Main Duties and Responsibilities:
- Utilize technical experience, fundamental scientific knowledge and agreed Best Practices for packaging design and development for pharmaceutical dosage forms.
- Help solve packaging problems collaboratively in a team environment using the scientific method and appropriate experimental designs.
- Work closely with formulators, analysts, and manufacturing colleagues on co-development to ensure successful commercial scale up and launch.
- Support the authorship of development reports, and packaging related sections of regulatory submission documents (e.g. Common Technical Dossier for drug product filings). Support initiatives to develop best practices, test methods, and work processes to drive efficiencies. Independently participate in aspects of experimental design and perform hands-on laboratory experiments to support packaging development and troubleshooting
- Recommend and help implement new packaging and dosing device technologies to support global R&D goals.
- To interpret scientific data to derive clear conclusions and provide direction for future work.
- To communicate effectively to the project team and present data at team meetings.
- To maintain high quality documentation of all activities in electronic notebooks, reports as required.

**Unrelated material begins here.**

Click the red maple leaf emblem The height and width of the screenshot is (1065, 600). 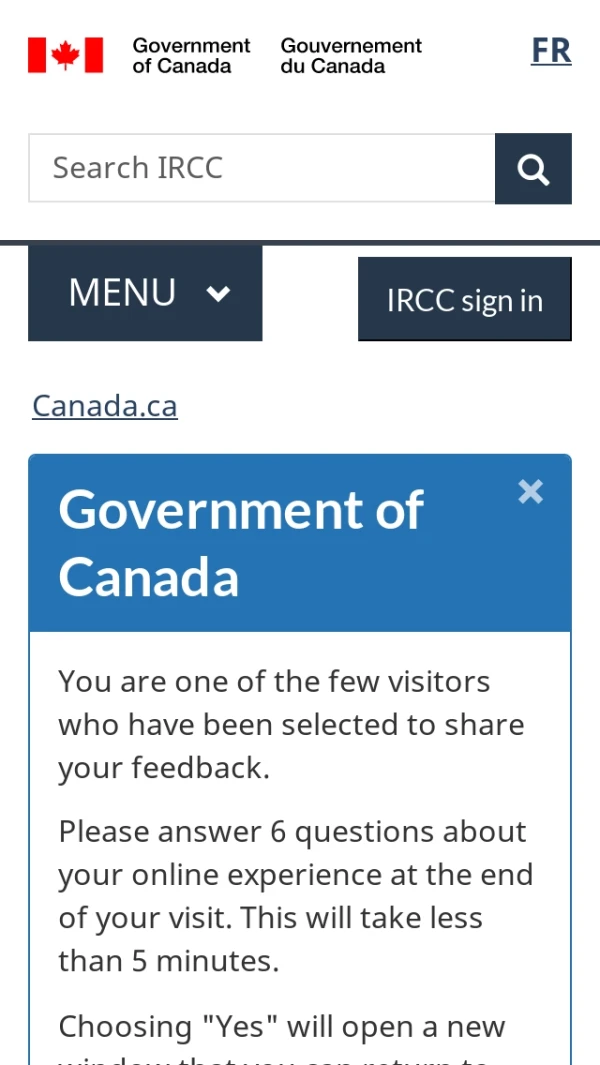65,55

Experience and Qualifications
- Degree in pharmaceutical or allied sciences (i.e. first degree in Pharmacy, Pharmaceutical Technology, Chemistry, Chemical Engineering, Life Sciences) or similar, plus a minimum of 1 year’s relevant industry experience is essential. Degree in packaging science and medical/pharmaceutical packaging development preferred.
- Practical work experience in an operational R&D role in pharmaceutical/drug delivery or allied industries, e.g. pre-formulation, formulation and/or process development of solid, semi-solid or liquid dosage forms.
- Broad scientific knowledge base and technical ability for packaging design relevant to the formulation protection and patient needs of solid or liquid dosage forms.
- Good experimentalist with evidence of general competence in a range of laboratory skills/techniques and unit operations in a manufacturing environment.
- Good awareness/understanding of the requirements for working in a GCP and/or GMP environment, knowledge of drug development and clinical trial processes would be an advantage.
- Evidence of experience in autonomous planning, performing and reporting of own experimental programmes, including demonstrated proficiency in background literature searching, interpretation and application of findings.
- Effective oral and written presentation skills, with proficiency in use of standard word processing, presentation and spreadsheet software packages.